§ **DATASET CONTENT**:
* begin *
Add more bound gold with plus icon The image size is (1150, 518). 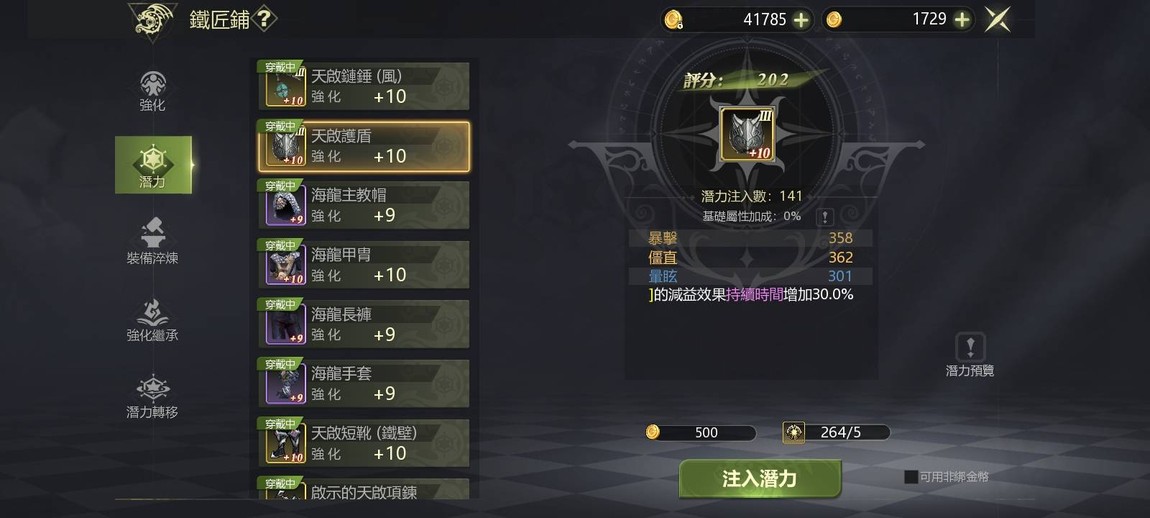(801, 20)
* end *
* begin *
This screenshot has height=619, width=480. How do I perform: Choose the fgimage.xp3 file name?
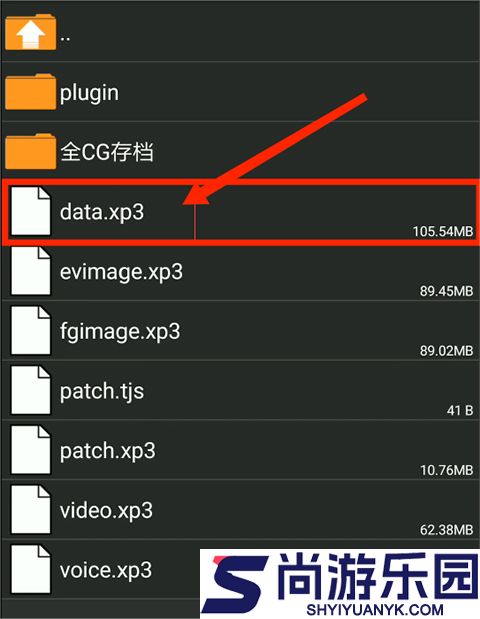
* end *
* begin *
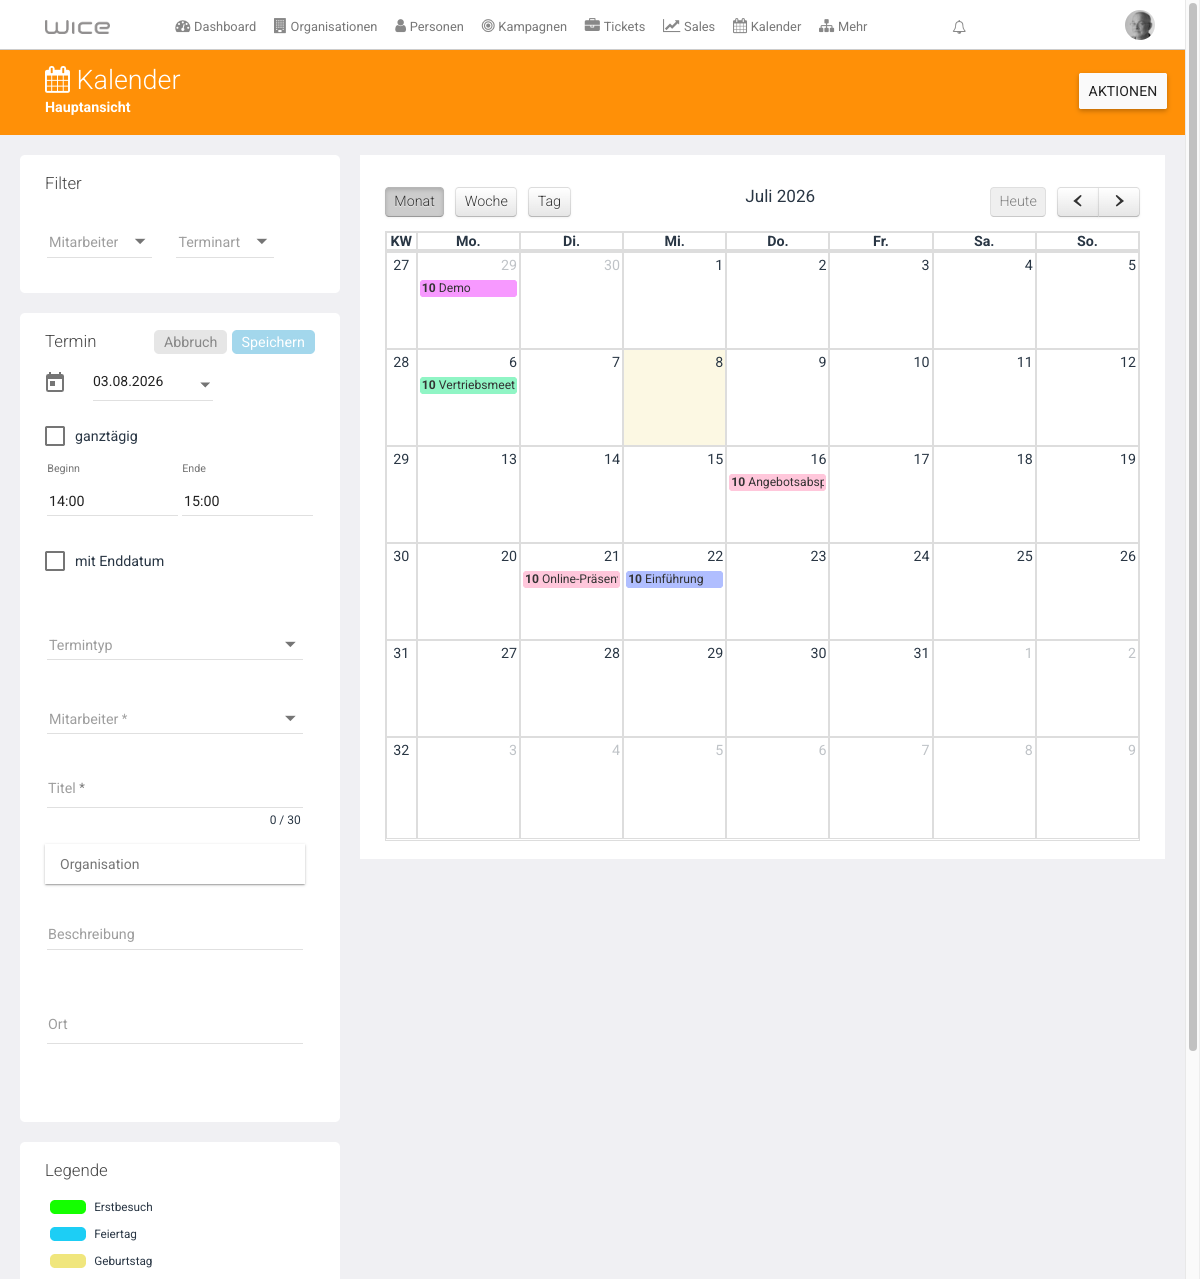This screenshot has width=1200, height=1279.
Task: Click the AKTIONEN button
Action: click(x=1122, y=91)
* end *
§ **TASK TO COMPLETE**: Write out the stretch of material from the line containing "This screenshot has width=1200, height=1279." through the line containing "Action: click(x=1122, y=91)", replacing "button" with "control" and changing nothing else. Leave the pictures out of the answer.

§ **WRITTEN RESPONSE**:
This screenshot has width=1200, height=1279.
Task: Click the AKTIONEN control
Action: click(x=1122, y=91)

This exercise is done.